Give Someone Ownership. Assign clear responsibility for the anti-fraud program to someone at the board level. This is step one of the 'top-level commitment' defence.
Mandate Digital Collaboration. For major projects, make the use of a shared Digital Cost Assurance platform; such as Coria’s Digital Cost Engineer, a mandatory requirement in your tenders. It’s the only way to guarantee 100% transparency and process control from day one.
Train Your People. Your contract managers and commercial teams need to understand the new rules inside and out—especially the grounds for termination and the importance of a perfect 100% transaction audit trail.
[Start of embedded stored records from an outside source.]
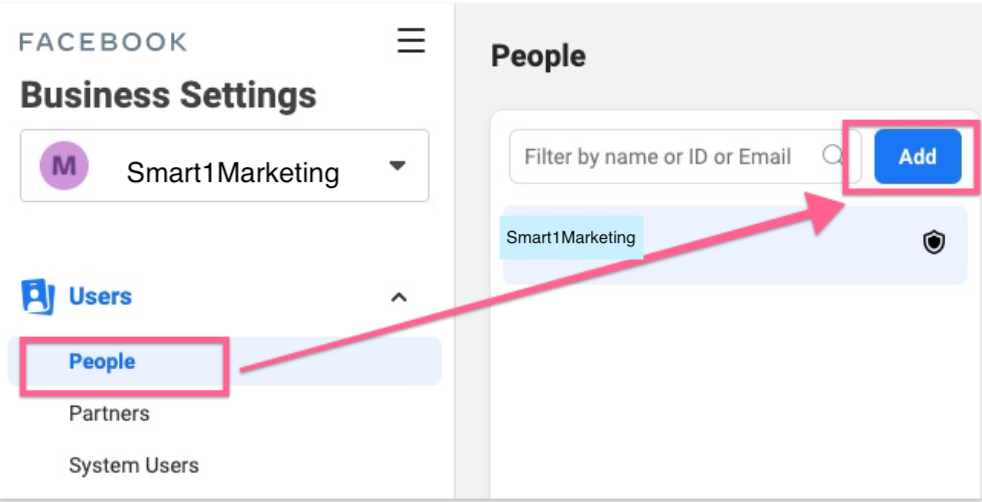Click the Business Settings heading

168,96
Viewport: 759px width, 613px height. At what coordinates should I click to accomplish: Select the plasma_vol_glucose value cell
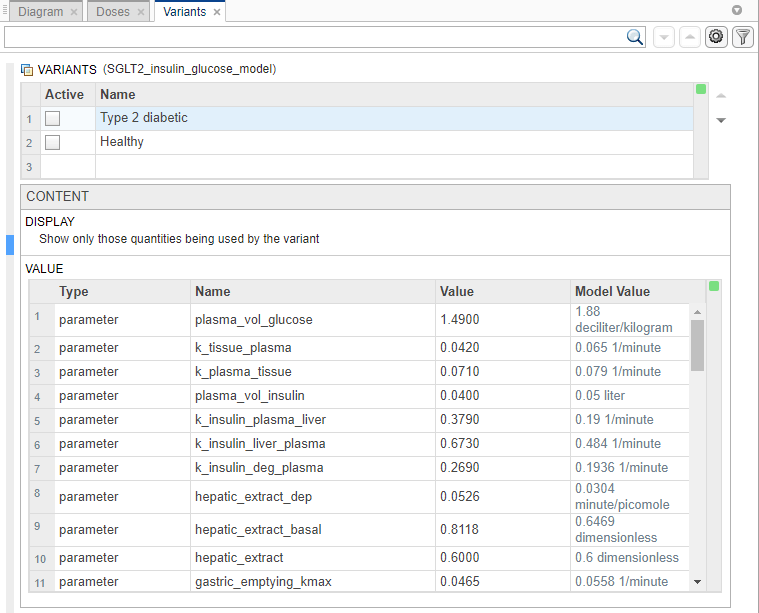(502, 320)
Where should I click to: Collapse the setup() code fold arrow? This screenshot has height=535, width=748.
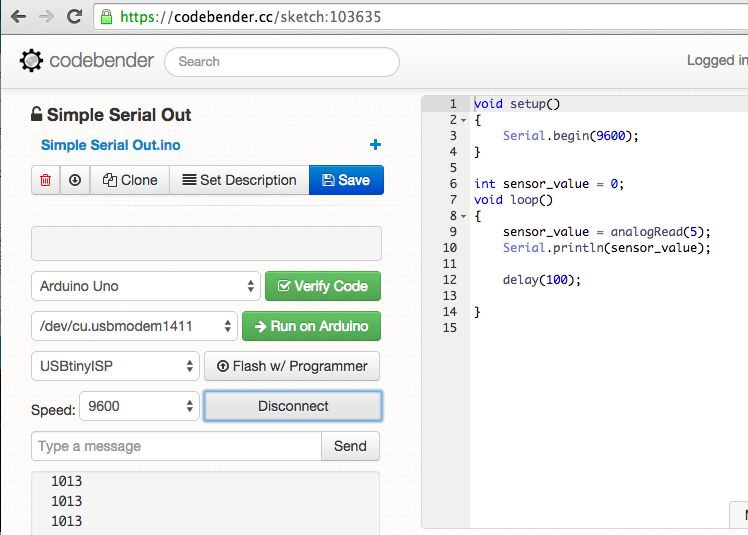pyautogui.click(x=463, y=120)
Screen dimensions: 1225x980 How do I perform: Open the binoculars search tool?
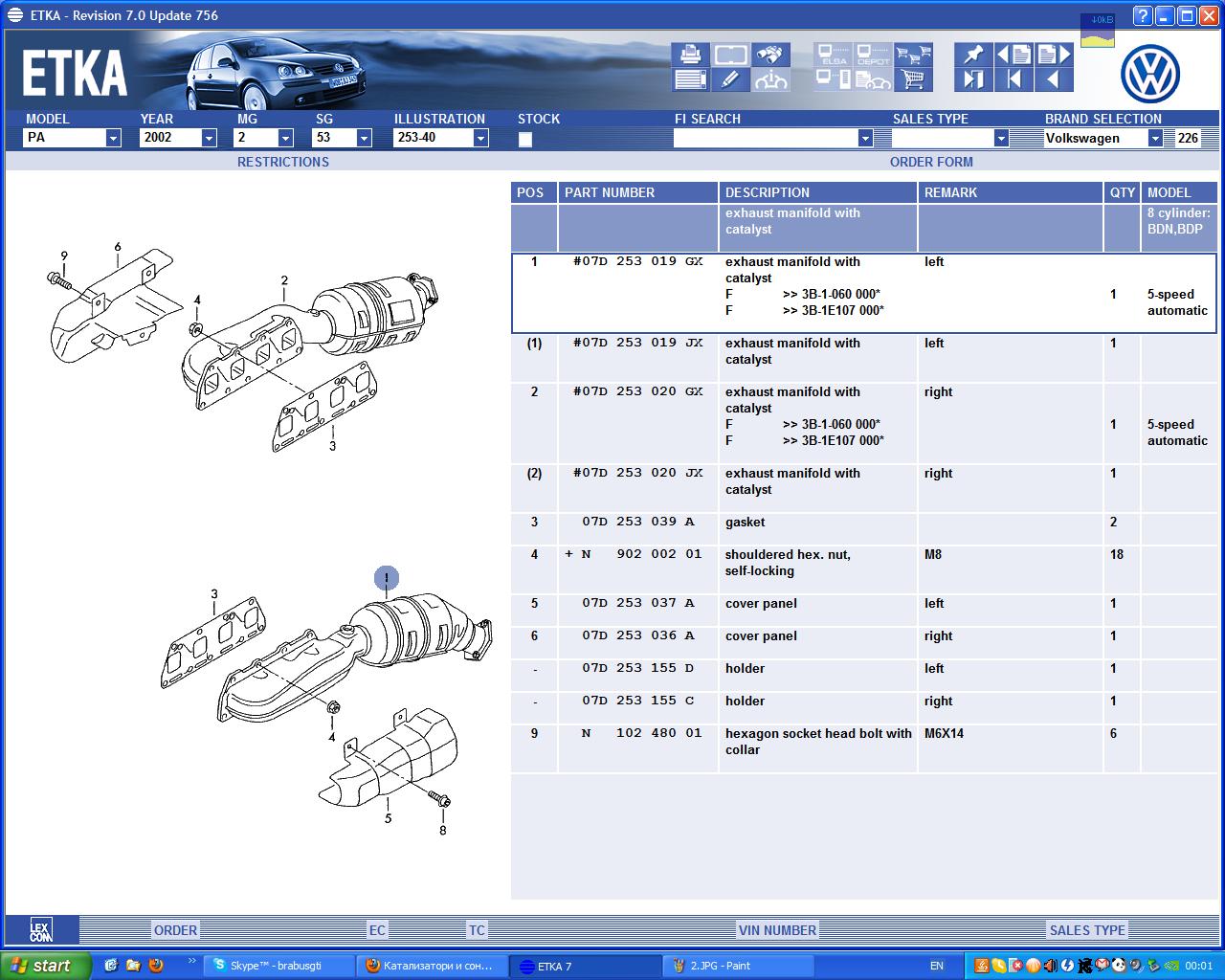pyautogui.click(x=769, y=55)
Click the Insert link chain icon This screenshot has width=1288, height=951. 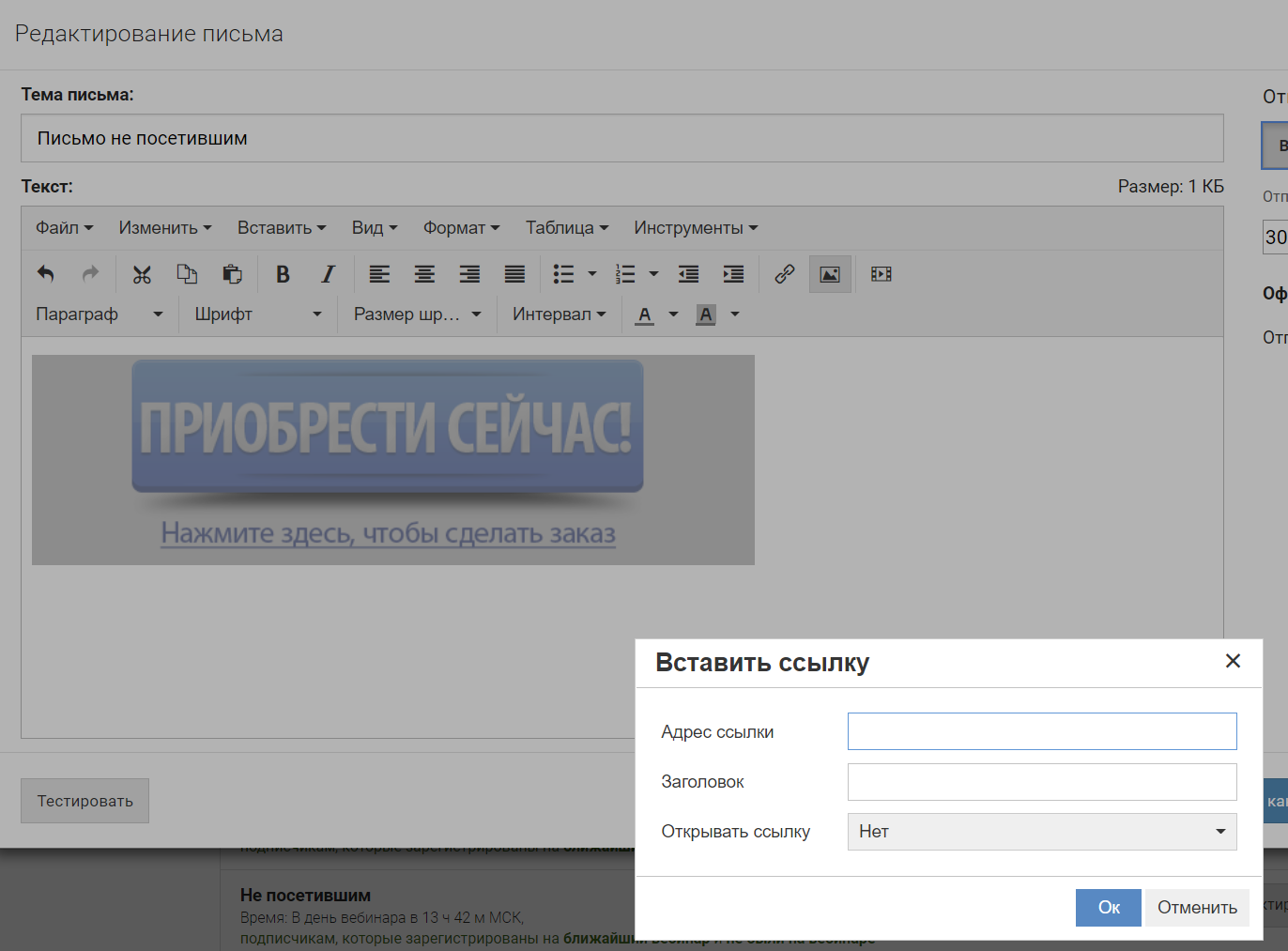click(785, 274)
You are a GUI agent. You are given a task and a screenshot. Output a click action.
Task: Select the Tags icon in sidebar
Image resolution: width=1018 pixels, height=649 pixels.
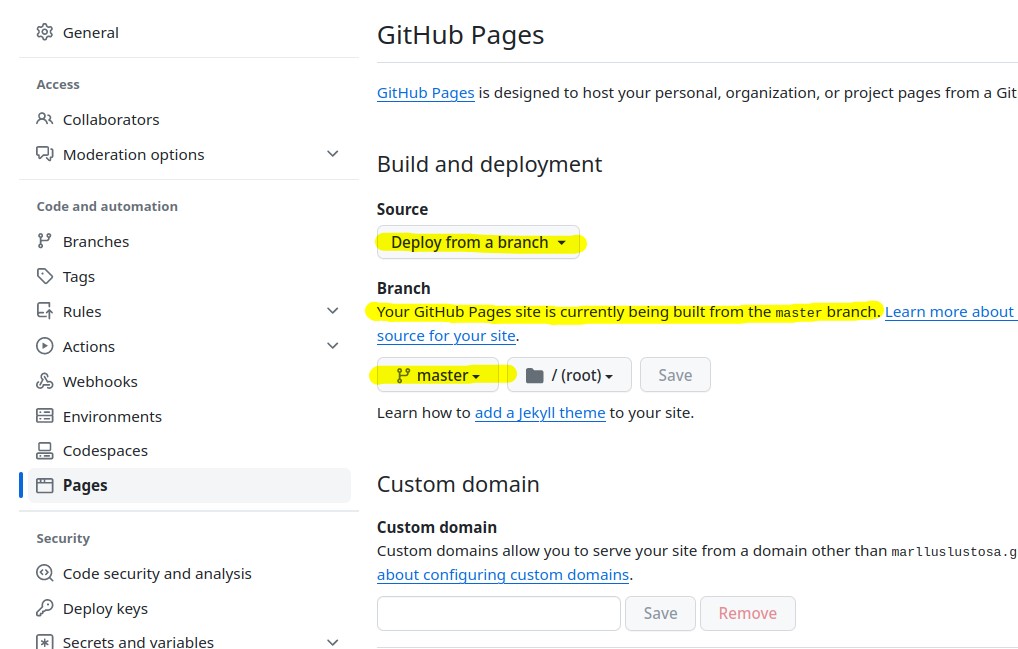[43, 276]
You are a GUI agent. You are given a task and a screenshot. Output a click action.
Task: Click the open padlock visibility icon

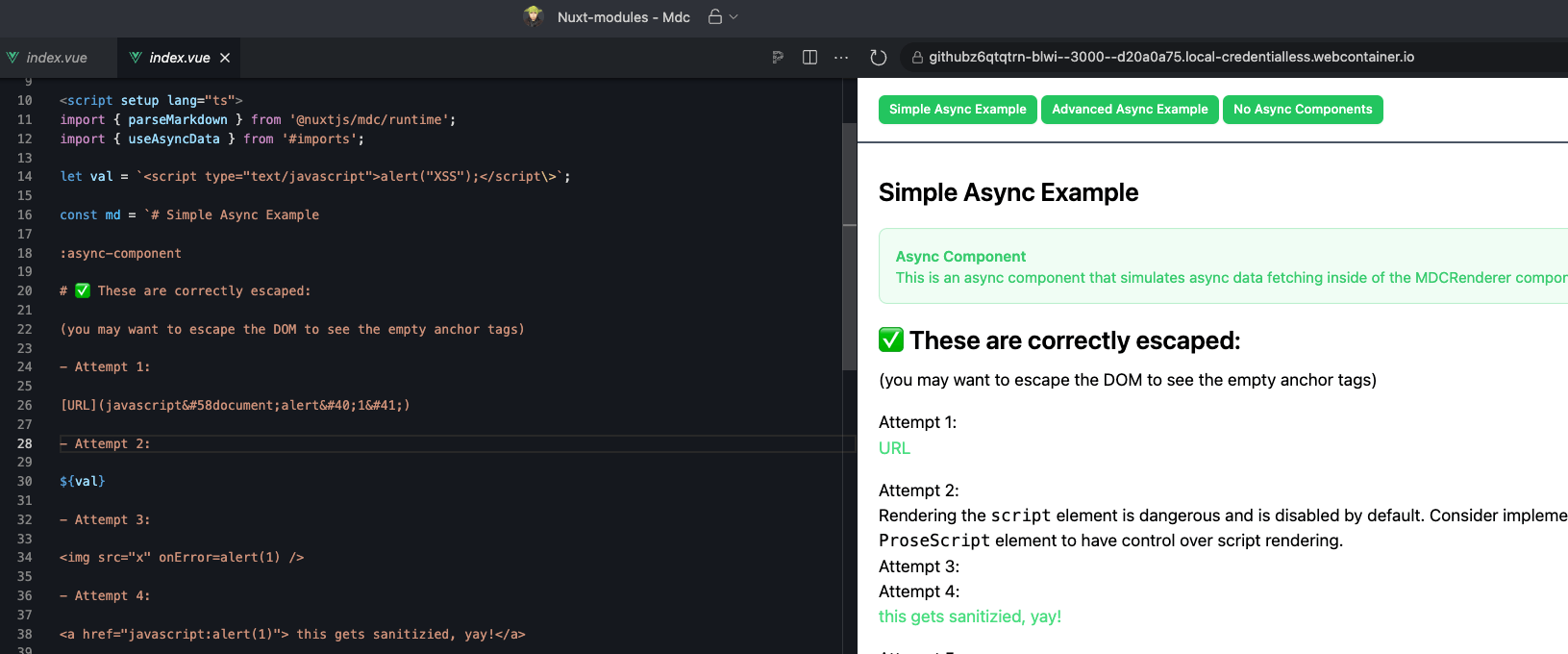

For Contractors and Consultants
Build Your 'Reasonable Procedures'. If you're an organisation that meets the criteria for applicability, you need your own ECCTA-compliant anti-fraud program. This isn't just for your own protection; it's what will make you a credible, low-risk partner for clients.
Cascade the Rules Down. You must push these new standards down to your own subcontractors and large suppliers. Update your sub-contracts to mirror the obligations clients and the Acts are placing on you.
Get Ready for Transparency. You have to accept that your performance is now public. Treat every KPI assessment as a permanent entry on your company's public resume, because that's exactly what it is.
Ultimately, these new laws are pushing the entire industry toward a more collaborative and transparent model. The organisations that thrive won't be the ones that see this as a burden, but the ones that embrace a digitally-enabled, transparent approach to build trust and become the partners of choice for the future of UK infrastructure.